2016 : Le troisième Saint-Quentin-en-Yvelines

Sièges CASQY.jpg

Graphique circulaire de la répartitions des sièges du CASQY que j'ai réalisé pour Le Complément

Le Complément No8 est sorti ! Voici l'article de une que j'ai écris et que je vous retranscris en version non auto-censuré (il fallait bien que ça rentre dans le journal).

Au 1er janvier 2016, St Quentin en Yvelines écrira un nouveau chapitre du livre qui raconte son histoire à droite. Un chapitre charnier qui définira une vie à douze villes, puisque cinq communes font leur entrée.

Des nouveaux et des revenants

En 1972, elles ont fait partie des villes fondatrices de la communauté d’agglomération, mais l’ont quitté en 1983 et font leur retours désormais : Plaisir, qui en partant avait cédé la Revanche et la Clef St Pierre à Elancourt, voulait échapper à une urbanisation massive qui aurait fait monter sa population à 80 000 habitants. Si elle a réussi à ne pas atteindre la moitié de ce chiffre, la municipalité a pourtant choisi la déshumanisation de son espace, avec sa zone commerciale gigantesque et ses autoroutes urbaines empêchant piétons et cyclistes de parcourir la ville en toute sécurité.
A Coignières, les élus et les habitants ne voulaient pas que leur ville rejoigne la CASQY. Henri Pailleux, le maire démissionna en laissant sa place à Jean Pierre Sevestre. Maurepas, quand à elle, en fût contrainte (sans être formellement contre) par la politique d’intercommunalité des Yvelines.

Villepreux et Les Clayes-sous-Bois était membres la Communauté de Communes de l’Ouest-Parisien avec Plaisir est ont suivi avec enthousiasme la fusion la CCOP avec St-Quentin.

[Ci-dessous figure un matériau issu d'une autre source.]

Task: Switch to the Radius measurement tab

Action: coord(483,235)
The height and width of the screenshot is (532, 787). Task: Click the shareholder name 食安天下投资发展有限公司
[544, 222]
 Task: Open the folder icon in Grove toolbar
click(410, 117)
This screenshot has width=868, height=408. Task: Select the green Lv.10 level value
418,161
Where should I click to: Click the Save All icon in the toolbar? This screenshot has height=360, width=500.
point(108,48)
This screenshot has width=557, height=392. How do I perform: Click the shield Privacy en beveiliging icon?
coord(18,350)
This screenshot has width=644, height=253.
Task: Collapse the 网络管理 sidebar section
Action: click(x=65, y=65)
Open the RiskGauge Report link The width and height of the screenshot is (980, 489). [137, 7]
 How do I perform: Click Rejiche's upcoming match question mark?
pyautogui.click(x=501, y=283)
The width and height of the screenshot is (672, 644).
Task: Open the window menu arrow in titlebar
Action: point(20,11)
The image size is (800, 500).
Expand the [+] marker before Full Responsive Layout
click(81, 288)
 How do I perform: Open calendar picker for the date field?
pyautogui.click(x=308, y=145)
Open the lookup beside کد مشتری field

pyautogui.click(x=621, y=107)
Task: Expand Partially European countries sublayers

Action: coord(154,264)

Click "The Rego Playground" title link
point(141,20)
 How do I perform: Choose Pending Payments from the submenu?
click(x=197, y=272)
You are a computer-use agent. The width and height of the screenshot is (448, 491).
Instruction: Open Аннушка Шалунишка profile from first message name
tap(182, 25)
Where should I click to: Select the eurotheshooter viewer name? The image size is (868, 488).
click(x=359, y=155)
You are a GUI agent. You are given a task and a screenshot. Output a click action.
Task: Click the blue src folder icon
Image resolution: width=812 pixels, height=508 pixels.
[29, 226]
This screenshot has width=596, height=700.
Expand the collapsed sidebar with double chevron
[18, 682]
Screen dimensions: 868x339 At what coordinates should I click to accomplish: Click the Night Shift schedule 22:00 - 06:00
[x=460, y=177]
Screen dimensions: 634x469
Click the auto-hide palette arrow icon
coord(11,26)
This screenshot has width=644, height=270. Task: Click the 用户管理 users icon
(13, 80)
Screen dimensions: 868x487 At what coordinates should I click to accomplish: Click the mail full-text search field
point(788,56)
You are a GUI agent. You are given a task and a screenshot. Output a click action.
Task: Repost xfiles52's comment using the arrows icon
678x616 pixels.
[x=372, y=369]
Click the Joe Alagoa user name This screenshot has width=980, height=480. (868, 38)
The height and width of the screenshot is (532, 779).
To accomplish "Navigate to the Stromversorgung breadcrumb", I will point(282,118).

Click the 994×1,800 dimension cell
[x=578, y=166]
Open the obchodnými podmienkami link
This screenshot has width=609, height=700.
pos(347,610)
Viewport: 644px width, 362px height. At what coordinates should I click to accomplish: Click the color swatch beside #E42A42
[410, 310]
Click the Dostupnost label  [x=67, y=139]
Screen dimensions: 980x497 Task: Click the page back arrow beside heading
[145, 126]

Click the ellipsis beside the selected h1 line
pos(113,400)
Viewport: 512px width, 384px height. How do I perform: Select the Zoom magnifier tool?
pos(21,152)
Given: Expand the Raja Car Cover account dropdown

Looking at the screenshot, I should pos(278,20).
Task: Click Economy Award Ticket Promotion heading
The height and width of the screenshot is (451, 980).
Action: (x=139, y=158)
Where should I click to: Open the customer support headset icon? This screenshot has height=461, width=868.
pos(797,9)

Des intérêts et des attentes

S’ils attendent tous de l’intercommunalité une responsabilité économique dans la gestion financière face à la baisse des dotations de l’état, ainsi que de la synergie et de la complémentarité entre les villes et la communauté d’agglomération, chacun y trouve ses intérêts propres.
Villepreux y voit un accès au transports du Grand-Paris, l’occasion de s’intégrer la participation aux évènements internationaux (Ryder Cup, JO…) et un moyen de protéger le « cadre privilégié » des villepreusiens en améliorant la qualité de services et en confortant les atouts culturels. Les Clayes-sous-Bois s’enthousiasme sur la mutualisation des moyens pour les transports, l’emploi, le logements, l’éducation et tout autres services. Pour Plaisir c’est une occasion rêvée de concrétiser son projet de piscine olympique et de création d’une médiathèque , ainsi que la construction d’un grand gymnase.

Saint-Quentin en Yvelines a échappé au pire

La loi NOTRe impose aux communautés d’agglomération d’atteindre 200 000 habitants. Le préfet d’Île de France, Jean Daubigny, voulut imposer une intercommunalité de 800 000 habitants composées de la CASQY, de l’Ouest-Parisien (CCOP), de Versailles Grand-Parc, du Plateau de Saclay (CAPS) et d’Europ’Essonne (CAEE) ainsi que 17 autres villes environnantes. Un fusion que les communes ont refusé à l’unanimité par vote de leur conseil municipal. A Saint-Quentin en Yvelines, deux idées sont alors mis sur la table : CASQY-CAPS pour les socialistes et CASQY-CCOP-Maurepas-Coignières pour Les Républicains. La CAPS ne voulait et ne veux toujours pas de la CASQY. La majorité quentinoise étant à droite, les villes concernées (hormis Coignières) étant d’accord, la proposition de l’ex-UMP fût retenue.

Des problématiques à régler

L’entrée de nouvelles communes soulève plusieurs problématiques. Face à la baisse des budgets, comment sera assuré la mutualisation des équipements et des services culturels (médiathèques) et de l’emploi (Mission Locale) ? Quand sera défini le PLUi à douze communes, alors que celui à sept n’est pas validé et que les réunions de concertation sont en cours ? Comment sera géré l’entre deux Plans ? Quelle sera le budget 2016 et comment se fera la gestion financière alors que le budget 2015 fût une catastrophe ? Autant de questions que de solutions à apporter rapidement et efficacement. 81 995 nouveaux habitants nous regardent…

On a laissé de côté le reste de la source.